→ **Exercise goal**:
A line belongs in the answer only if it contains the word "computer"; copy every such line from the listing below.

→ **Available data**:
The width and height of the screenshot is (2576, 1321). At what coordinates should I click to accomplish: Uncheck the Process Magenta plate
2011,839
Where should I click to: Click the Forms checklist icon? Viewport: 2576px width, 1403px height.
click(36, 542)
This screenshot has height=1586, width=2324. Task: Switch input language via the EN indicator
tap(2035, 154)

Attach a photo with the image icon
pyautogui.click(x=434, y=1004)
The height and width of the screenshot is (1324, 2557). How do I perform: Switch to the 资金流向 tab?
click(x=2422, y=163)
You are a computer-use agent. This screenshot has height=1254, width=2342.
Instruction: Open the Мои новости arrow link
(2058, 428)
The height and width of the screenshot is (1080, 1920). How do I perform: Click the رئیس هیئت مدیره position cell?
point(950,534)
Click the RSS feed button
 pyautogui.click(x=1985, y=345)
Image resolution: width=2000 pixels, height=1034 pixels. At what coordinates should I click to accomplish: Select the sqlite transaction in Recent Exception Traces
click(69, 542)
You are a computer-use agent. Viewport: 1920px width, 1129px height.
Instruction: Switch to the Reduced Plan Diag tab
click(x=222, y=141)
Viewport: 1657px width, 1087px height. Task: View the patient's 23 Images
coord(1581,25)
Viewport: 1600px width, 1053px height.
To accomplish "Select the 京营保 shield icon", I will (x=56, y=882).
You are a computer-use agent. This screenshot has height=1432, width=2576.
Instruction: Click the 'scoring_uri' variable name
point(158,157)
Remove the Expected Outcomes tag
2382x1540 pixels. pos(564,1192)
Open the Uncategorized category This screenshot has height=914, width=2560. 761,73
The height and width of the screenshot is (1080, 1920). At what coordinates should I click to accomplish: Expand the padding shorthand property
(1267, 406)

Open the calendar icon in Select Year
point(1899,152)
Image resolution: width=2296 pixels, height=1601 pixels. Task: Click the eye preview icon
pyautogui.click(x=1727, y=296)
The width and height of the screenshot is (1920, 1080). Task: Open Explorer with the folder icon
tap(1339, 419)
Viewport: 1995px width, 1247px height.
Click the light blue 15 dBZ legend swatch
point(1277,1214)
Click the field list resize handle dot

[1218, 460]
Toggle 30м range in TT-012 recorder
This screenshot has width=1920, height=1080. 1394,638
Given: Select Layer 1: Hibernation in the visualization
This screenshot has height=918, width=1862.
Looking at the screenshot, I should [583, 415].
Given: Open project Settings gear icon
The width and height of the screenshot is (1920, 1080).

→ **Response box**:
You are a computer-use agent. This screenshot has height=1254, width=2342.
You are a computer-use agent. Viewport: 1920px width, 1129px height.
You are a computer-use agent. This screenshot has height=1432, width=2576.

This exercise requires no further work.